Miguel Ríos, a young man with a marked social commitment, was in charge of spreading the image, which had been taken by another person on Miter Avenue, less than ten blocks from the Government House of Misiones. “While the country catches fire, this Guarani girl is hydrated from the ground. We are doing something wrong as a society, right? “, He posted on Facebook.[wp_ad_camp_3]
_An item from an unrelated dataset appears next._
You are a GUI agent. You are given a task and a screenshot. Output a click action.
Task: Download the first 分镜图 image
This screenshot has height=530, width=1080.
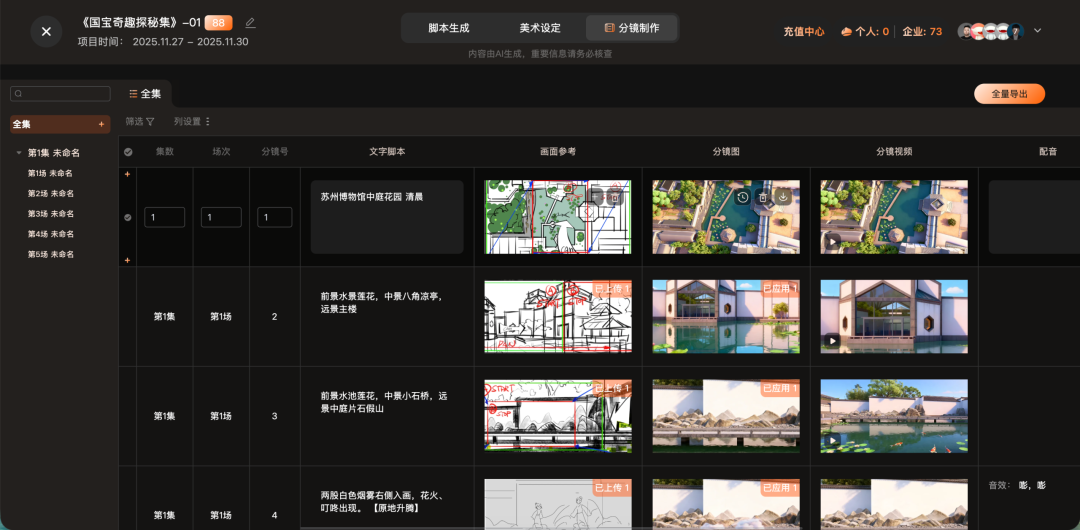coord(782,198)

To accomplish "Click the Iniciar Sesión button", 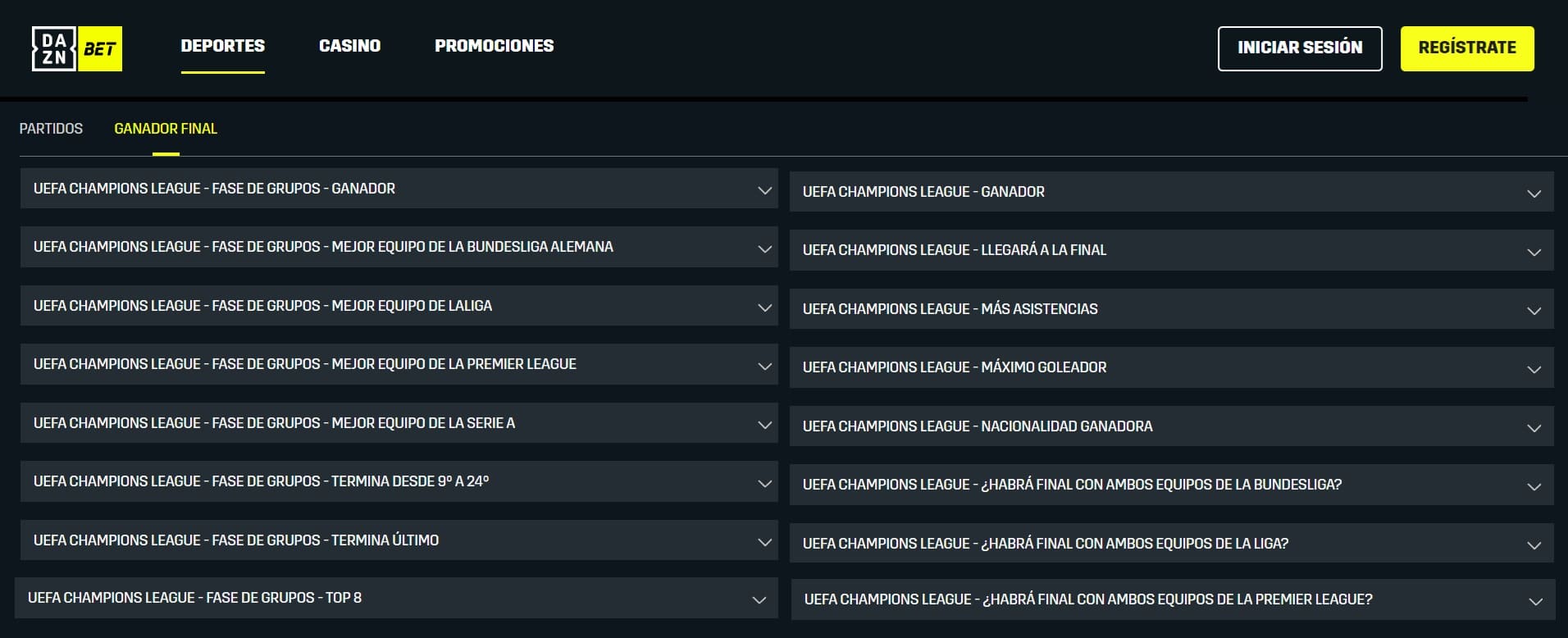I will coord(1299,48).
Following some criticism he received for the publication, Ríos maintained that his intention was that “once and for all a social debate be initiated regarding a problem that goes unnoticed, nothing is done, and those who should do something, they fill the pockets. ” He added that “it is a picture to question many things and to realize once and for all that they do not choose to live like that, but that the situation in which they live led them to that”.
In another publication, Ríos clarified that the Mbya were assisted by the one who took the heartbreaking image. On the photo, he said: “I made the decision to upload it on my Facebook so that they become aware once and for all, it is the reality that we are living. I think the best way to protest is this, since those who should take care of them the only interest they have is to steal. Let’s stop covering the sun with your hand and once they take charge or, if not, let’s go out and paint them! ”
In Misiones, they live about 6,500 mbya in a little more than 200 villages. Their main source of income is the sale of handicrafts and they survive on the scarce assistance provided by the Directorate of Guarani Affairs. When mbya families travel to Posadas to sell their products, they live for days in the plazas because they do not have shelters. While their parents offer baskets and sizes, the little ones settle at the stoplights to beg. They live by the solidarity and assistance that they bring from the Church.